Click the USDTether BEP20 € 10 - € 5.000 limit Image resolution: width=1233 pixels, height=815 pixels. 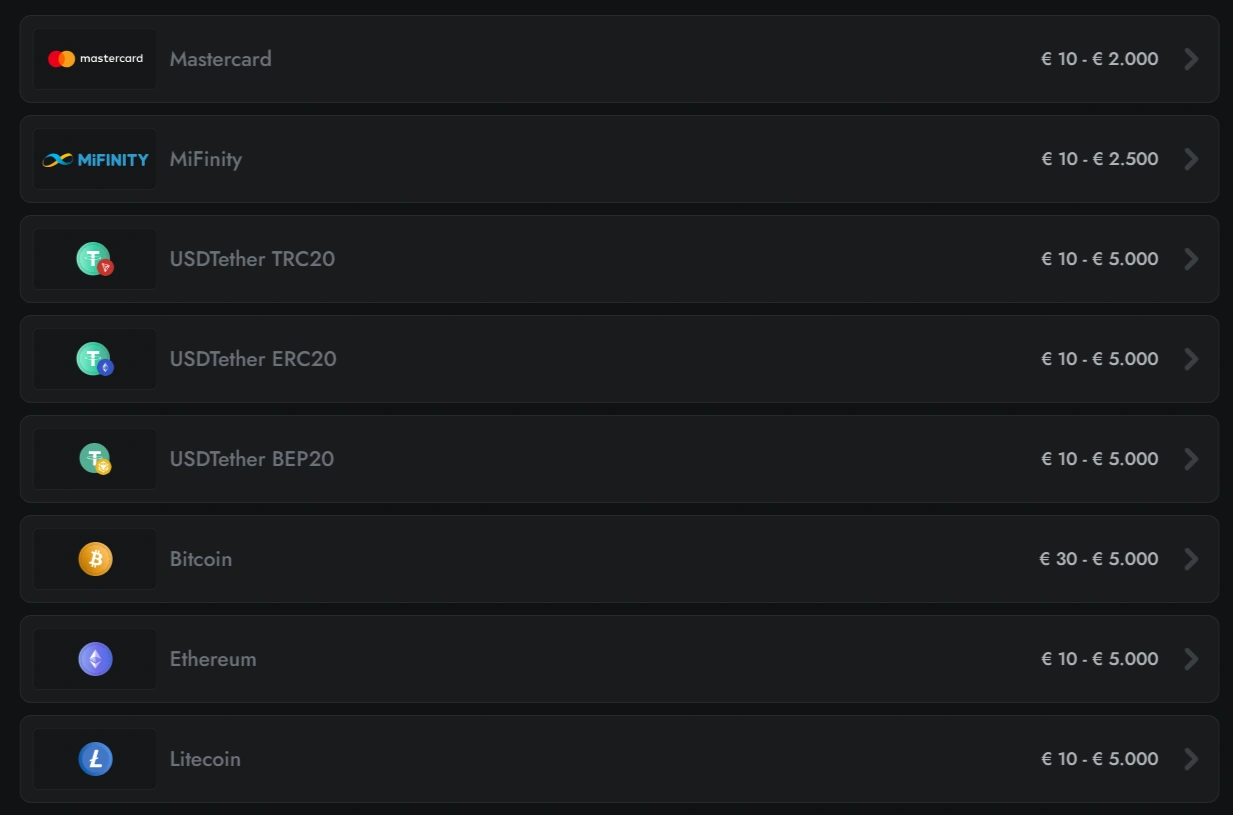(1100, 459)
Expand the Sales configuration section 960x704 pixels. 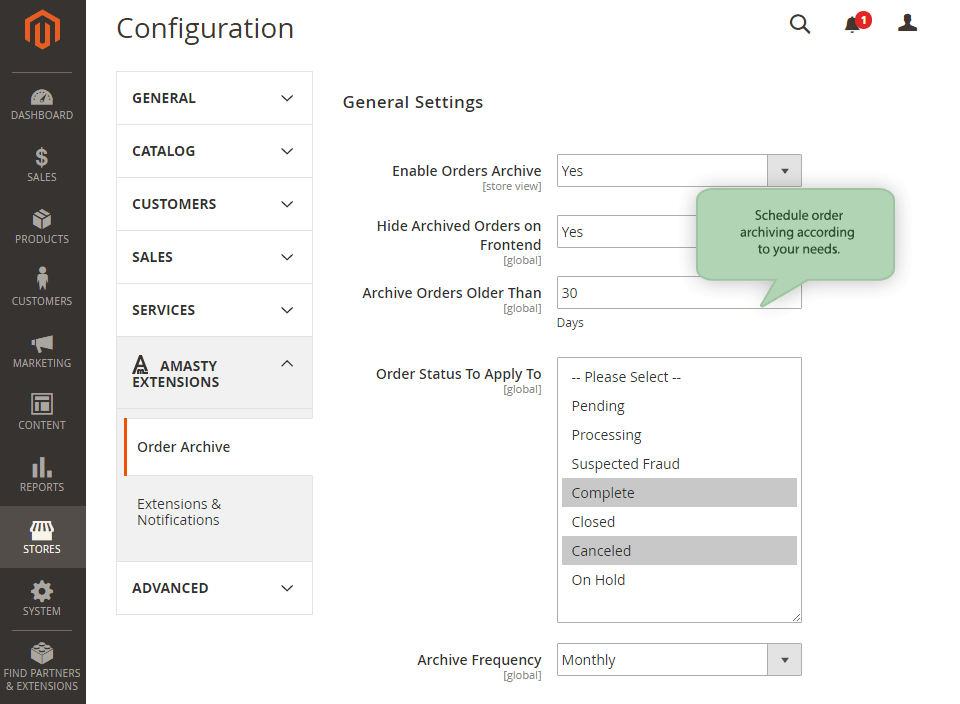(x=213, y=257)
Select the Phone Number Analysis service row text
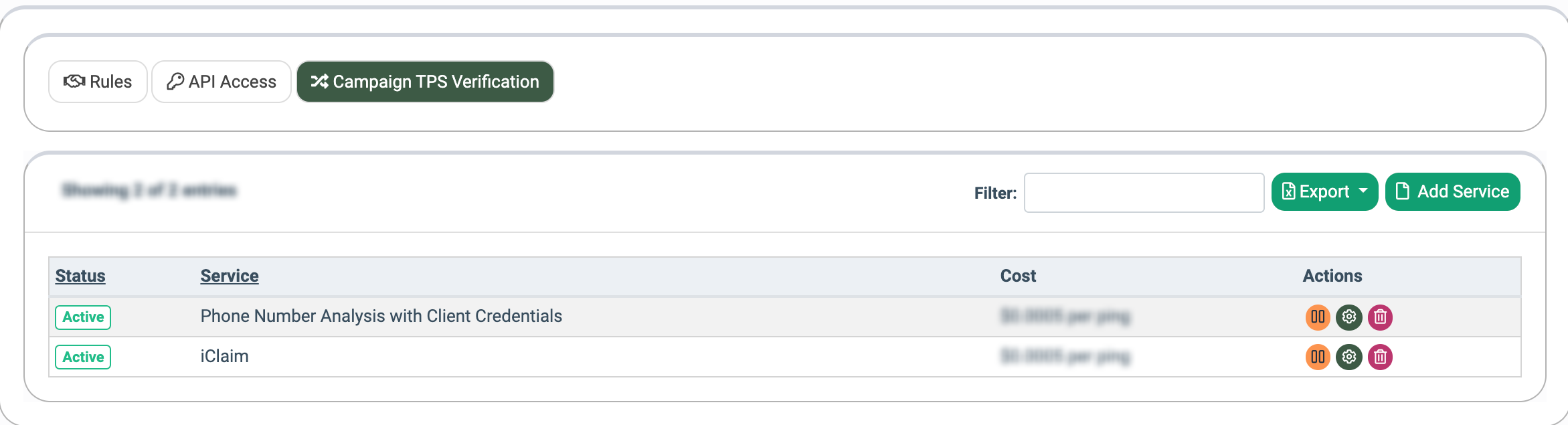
---
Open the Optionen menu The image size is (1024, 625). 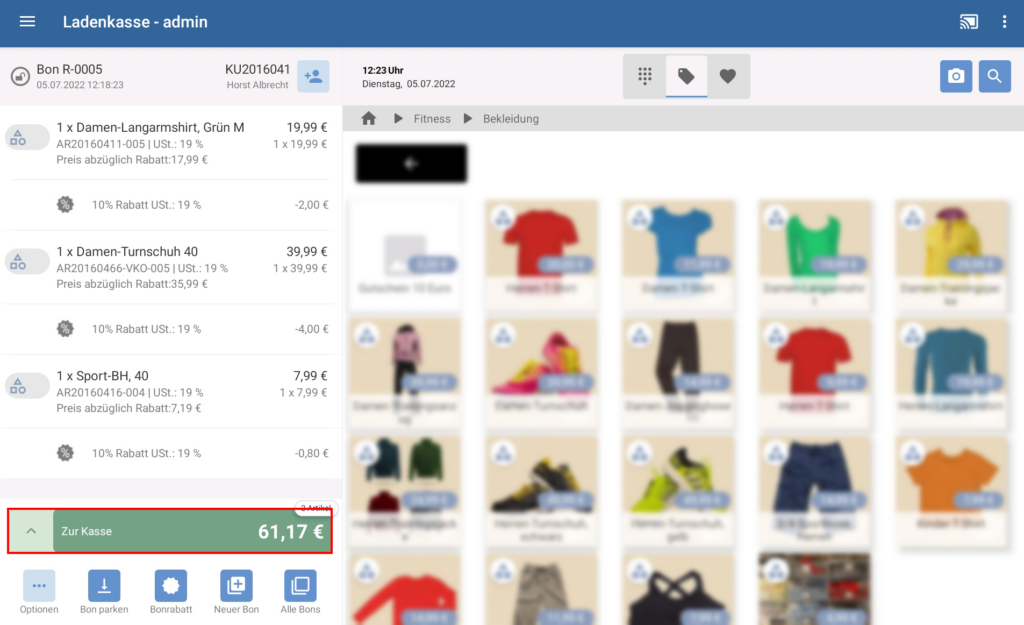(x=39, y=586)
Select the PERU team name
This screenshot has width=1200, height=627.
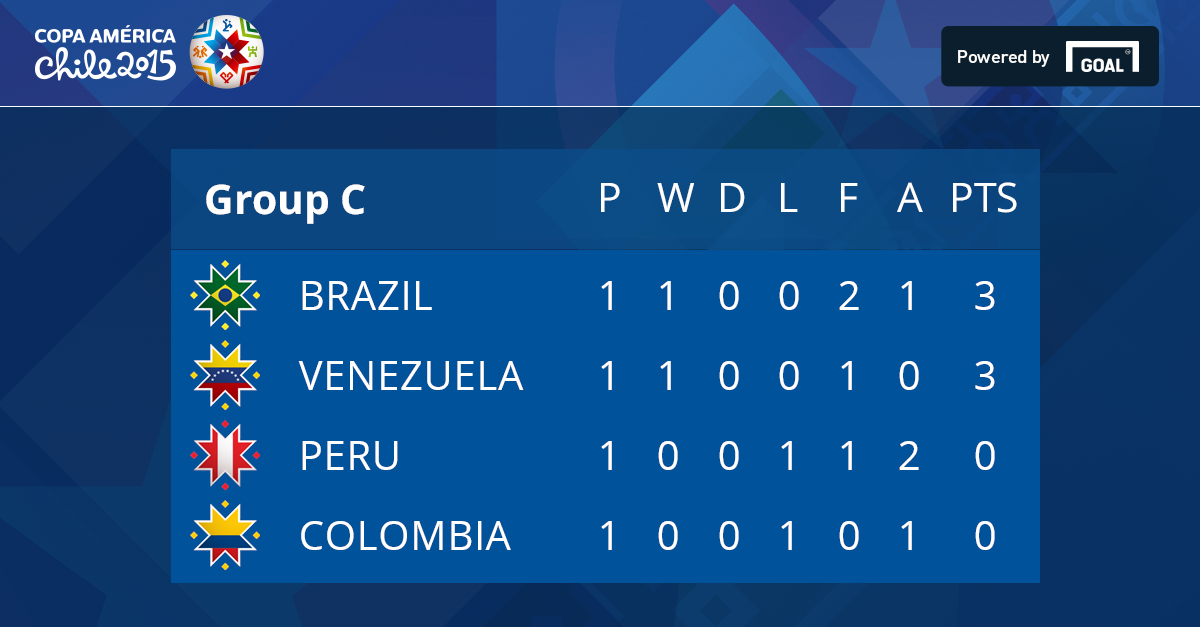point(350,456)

◆ **EXERCISE**
Find each line in the entries above that contains the word "Select" and copy it out in full, treating uppercase and lowercase as different.

◆ **SOLUTION TO THE PROBLEM**
Select the Phone Number Analysis service row text
Select the PERU team name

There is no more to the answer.